Stated task: Copy the records below line for line, leaving every character as it appears.
** Start Record set **
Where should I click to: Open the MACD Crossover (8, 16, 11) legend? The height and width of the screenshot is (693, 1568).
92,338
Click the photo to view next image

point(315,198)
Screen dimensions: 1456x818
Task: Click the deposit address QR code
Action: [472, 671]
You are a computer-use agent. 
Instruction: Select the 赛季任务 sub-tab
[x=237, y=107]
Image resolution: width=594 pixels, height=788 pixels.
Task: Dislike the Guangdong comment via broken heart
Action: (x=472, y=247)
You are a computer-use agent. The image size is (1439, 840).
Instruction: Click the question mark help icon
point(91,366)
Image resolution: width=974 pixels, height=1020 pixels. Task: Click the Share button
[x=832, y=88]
** End Record set **
Expected answer:
Where should I click to: Open the MACD Crossover (8, 16, 11) legend? The height and width of the screenshot is (693, 1568).
92,338
Click the photo to view next image

point(315,198)
Screen dimensions: 1456x818
Task: Click the deposit address QR code
Action: [472, 671]
You are a computer-use agent. 
Instruction: Select the 赛季任务 sub-tab
[x=237, y=107]
Image resolution: width=594 pixels, height=788 pixels.
Task: Dislike the Guangdong comment via broken heart
Action: (x=472, y=247)
You are a computer-use agent. The image size is (1439, 840).
Instruction: Click the question mark help icon
point(91,366)
Image resolution: width=974 pixels, height=1020 pixels. Task: Click the Share button
[x=832, y=88]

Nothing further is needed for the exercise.